__DIRECTION__: Copy the data word for word, from the line with "This screenshot has width=1518, height=784." to the line with "pos(26,707)", both included, and leave out the pictures.

__RECORD EXCERPTS__:
----------------------------------------

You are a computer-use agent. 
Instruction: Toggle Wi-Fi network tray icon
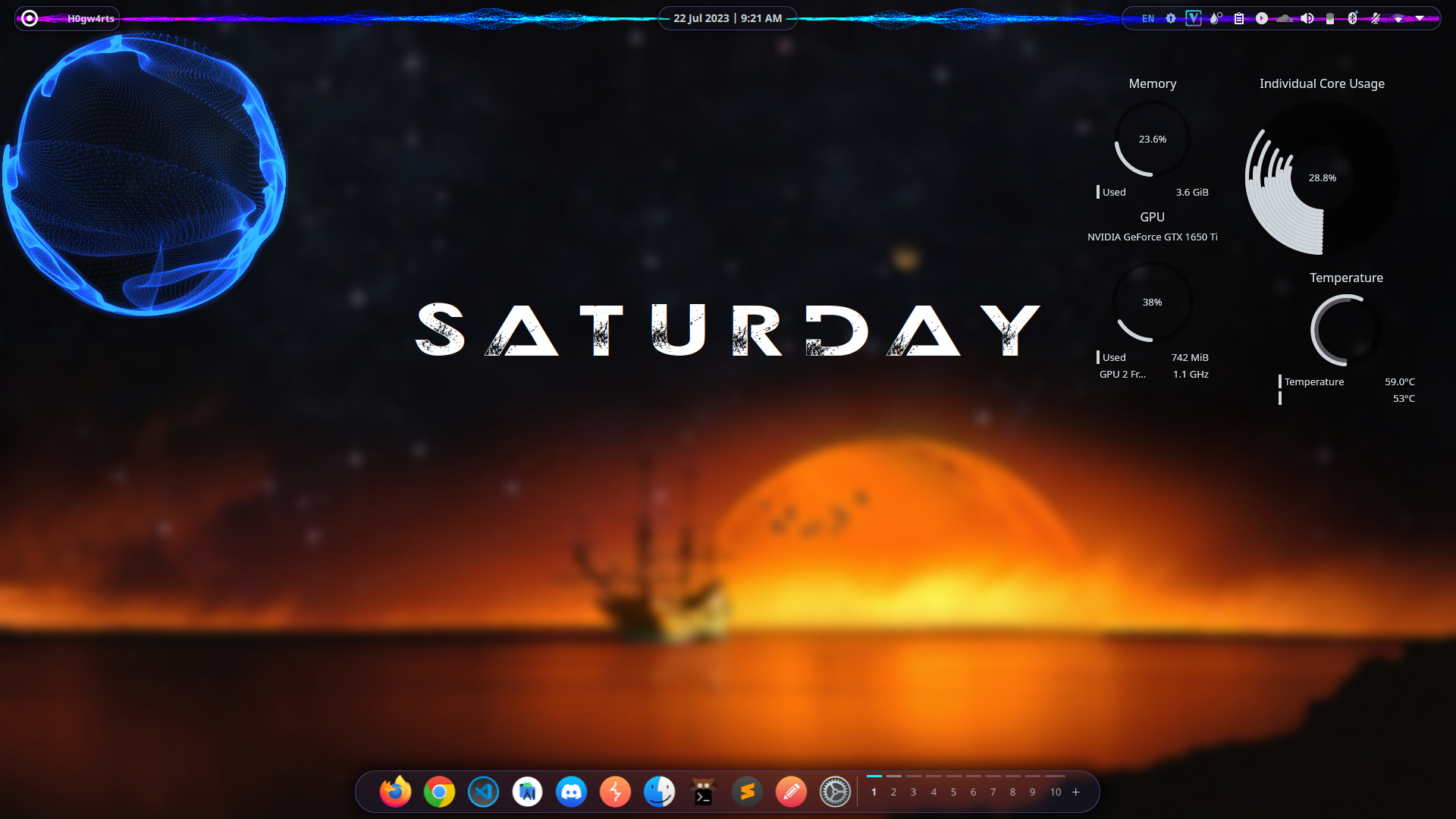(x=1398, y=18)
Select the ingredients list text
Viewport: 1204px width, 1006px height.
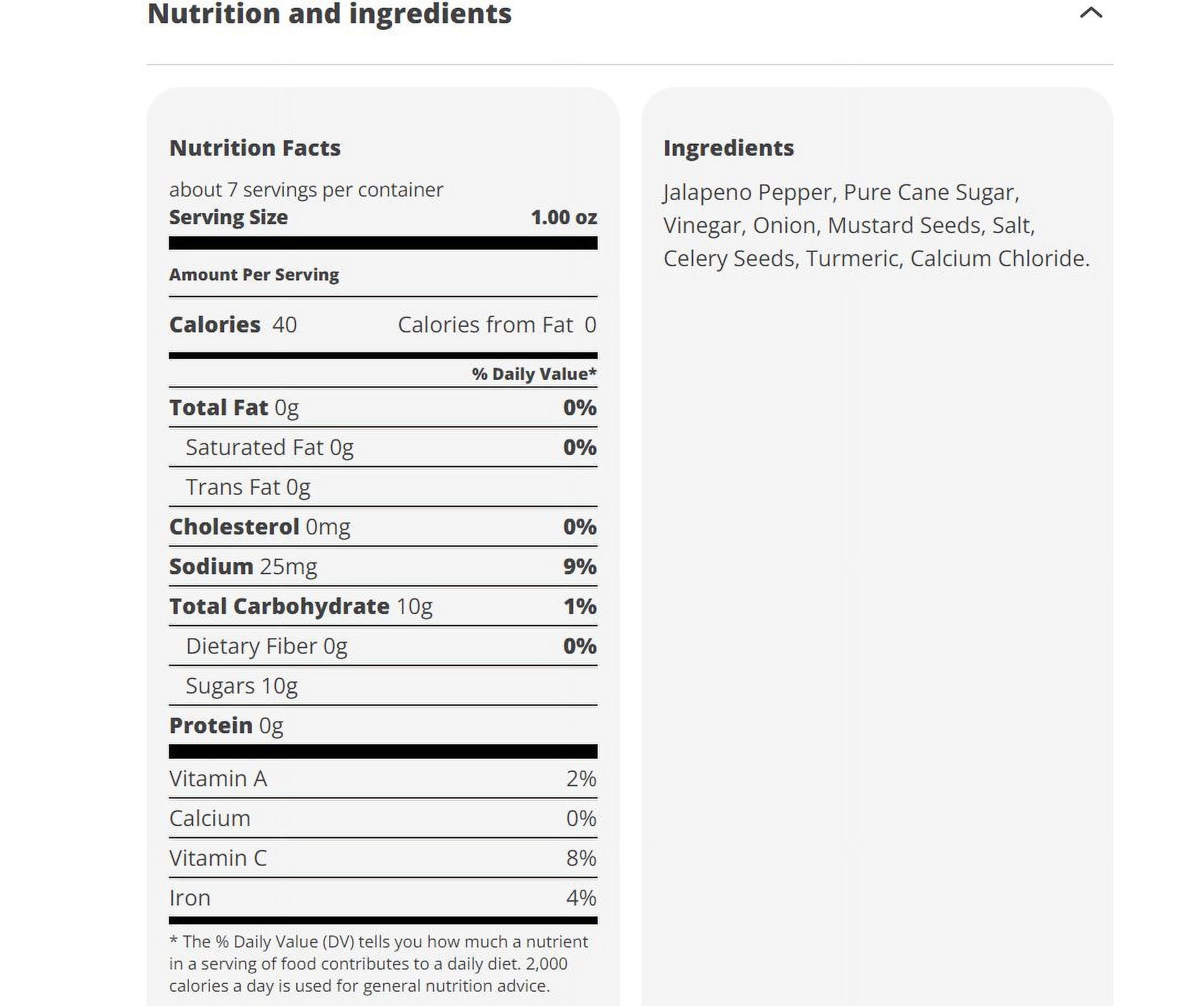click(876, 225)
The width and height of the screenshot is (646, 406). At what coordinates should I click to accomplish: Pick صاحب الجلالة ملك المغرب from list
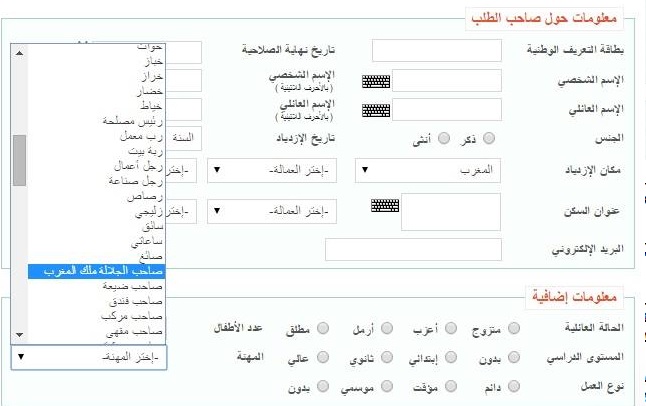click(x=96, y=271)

----------------------------------------

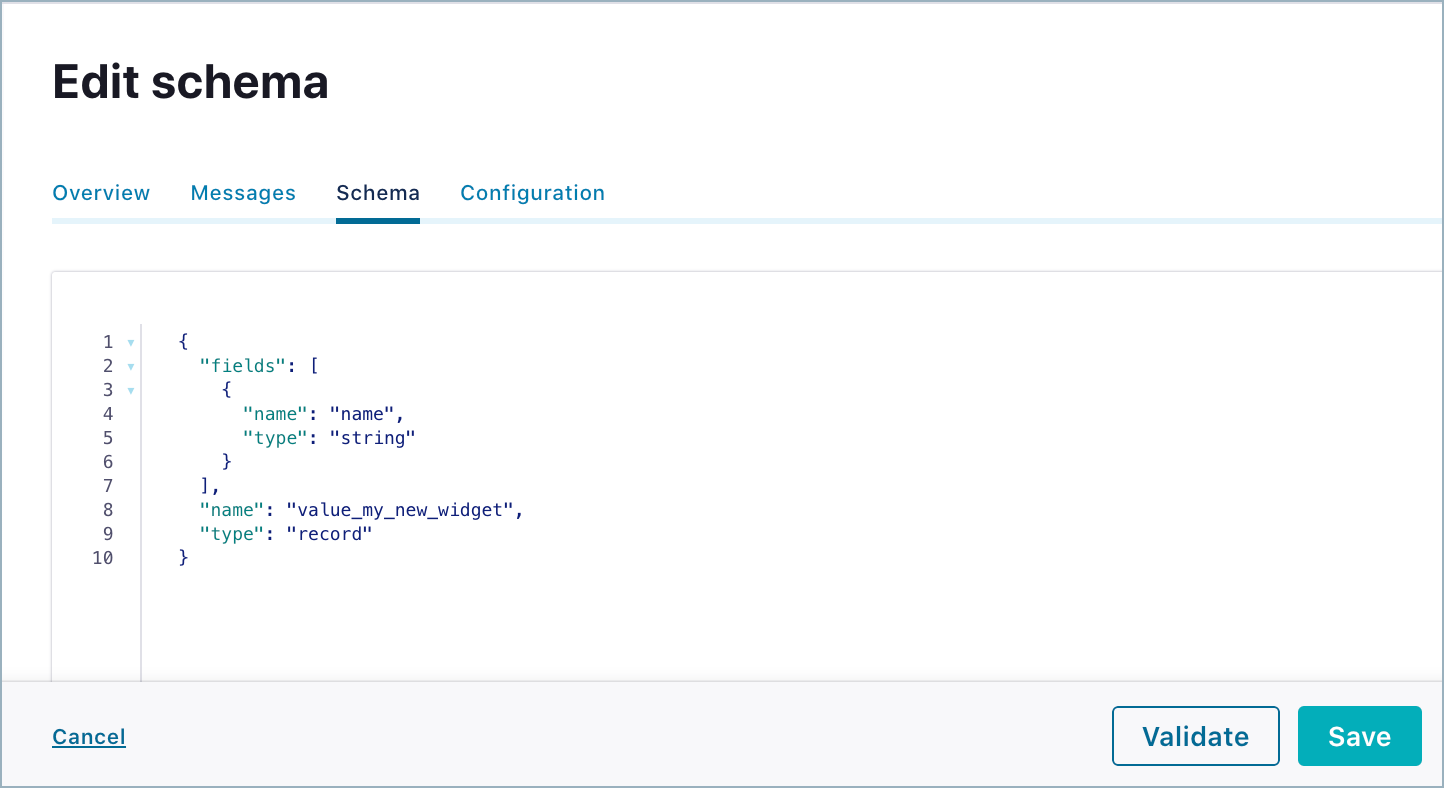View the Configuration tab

----------------------------------------

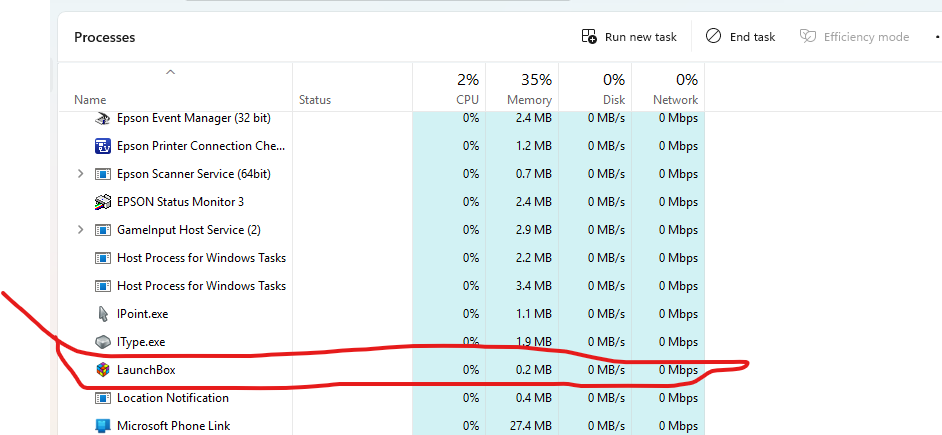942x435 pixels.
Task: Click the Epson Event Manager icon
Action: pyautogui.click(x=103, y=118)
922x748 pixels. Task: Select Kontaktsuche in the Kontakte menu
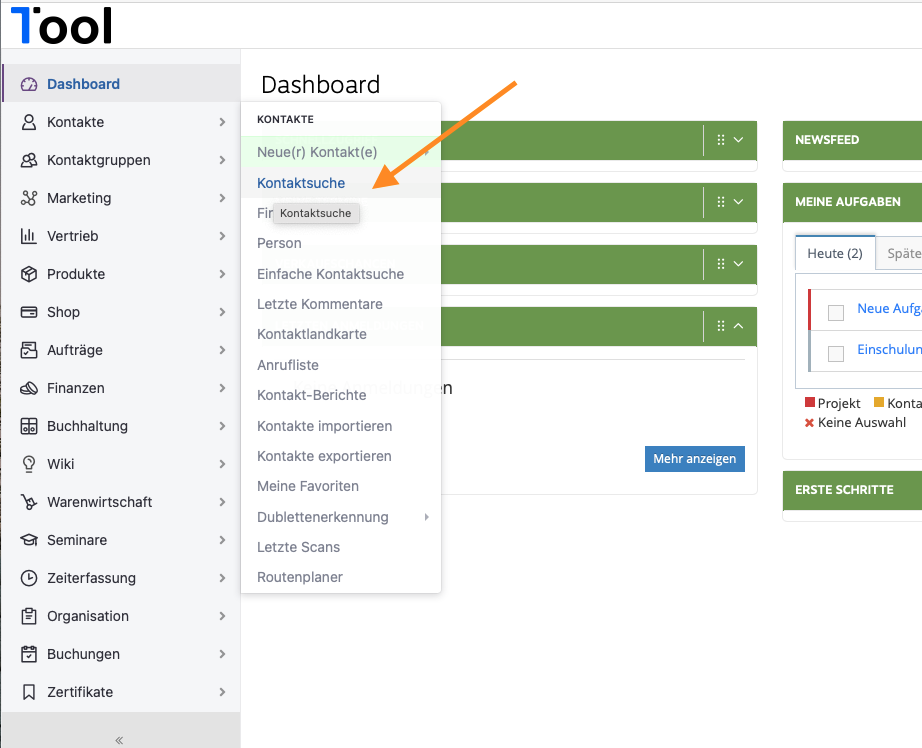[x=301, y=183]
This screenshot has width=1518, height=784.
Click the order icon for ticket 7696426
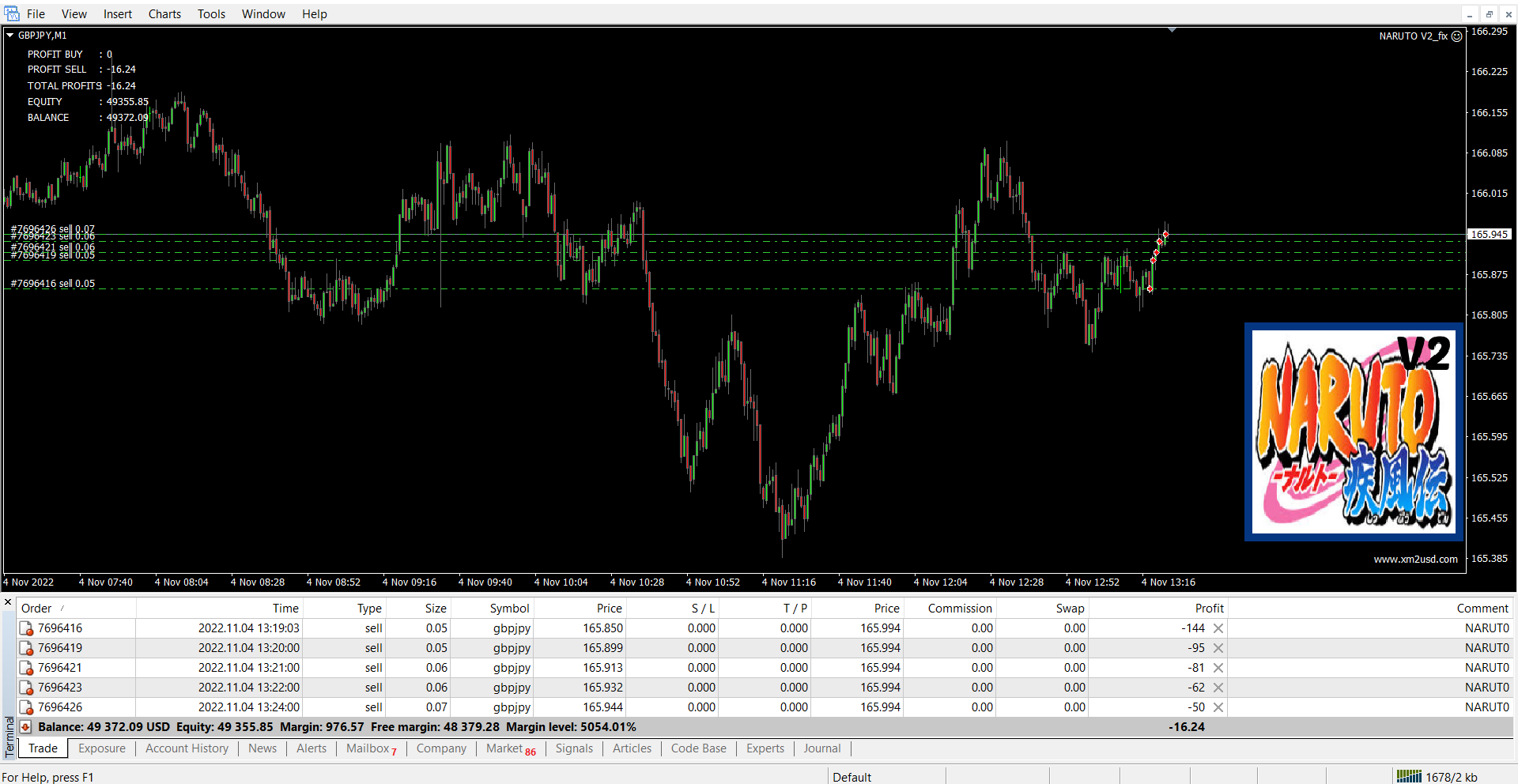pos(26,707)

----------------------------------------

__REPLY TO THE TASK__:
This screenshot has width=1518, height=784.
Click the order icon for ticket 7696426
pos(26,707)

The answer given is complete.